En el caso de que nuestra perra no castrada presente cualquiera de estos signos de enfermedad debemos sospechar de una piómetra, aunque no veamos la típica descarga vaginal maloliente. Es muy importante no perder tiempo y acudir al veterinario de inmediato. Si nuestro veterinario habitual está cerrado debemos buscar un centro de urgencias cercano. Estamos ante una emergencia y cuanto antes se instaure el tratamiento más posibilidades tendrá de sobrevivir y las secuelas serán menores.

El pronóstico varía en función de la severidad de la enfermedad y de si ha afectado a otros órganos. La tasa de mortalidad puede llegar al 20% y aumenta a medida que la enfermedad progresa. Si se trata a tiempo el pronóstico suele ser favorable. Suelen necesitar cuidados intensivos.

¿Qué NO debo hacer?

  • No esperar a que mi veterinario abra al día siguiente
  • No medicar NUNCA sin control veterinario
  • No esperar a que se le pase sin hacer nada

¿En qué consiste el tratamiento?

Infección del útero en la perra-¿En qué consiste el tratamiento?

El tratamiento dependerá siempre de cada caso y se aplica de forma individualizada. El veterinario explorará a la perra y evaluará el tipo y severidad de la infección. Será necesario hacer pruebas de imagen como radiografía o ecografía abdominal para tener el diagnóstico, y analíticas de sangre para valorar el estado general de la paciente, con especial atención al estado de hidratación, a la función del riñón y al nivel de infección en sangre. En ocasiones se realizan citologías vaginales y análisis de orina.

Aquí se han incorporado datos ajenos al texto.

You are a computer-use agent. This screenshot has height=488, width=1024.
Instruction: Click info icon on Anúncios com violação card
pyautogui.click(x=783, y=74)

La piómetra supone un riesgo para la vida del animal y necesita acción veterinaria inmediata y un tratamiento agresivo. La paciente debe ser hospitalizada y monitorizada. Se administran fluidos y antibióticos de amplio espectro vía intravenosa. Tras la estabilización inicial del paciente se debe realizar la ovariohisterectomía, o retirada quirúrgica del útero y los ovarios.

Existen otras opciones en perras reproductoras de alto valor genético para evitar la cirugía pero estos tratamientos no suelen tener éxito a largo plazo y se deben cumplir una serie de requisitos, por lo que no se recomiendan. Si estamos ante una piómetra cerrada el tratamiento médico conservador está contraindicado en cualquier caso.

El tratamiento para la hiperplasia endometrial quística también es la ovariohisterectomía.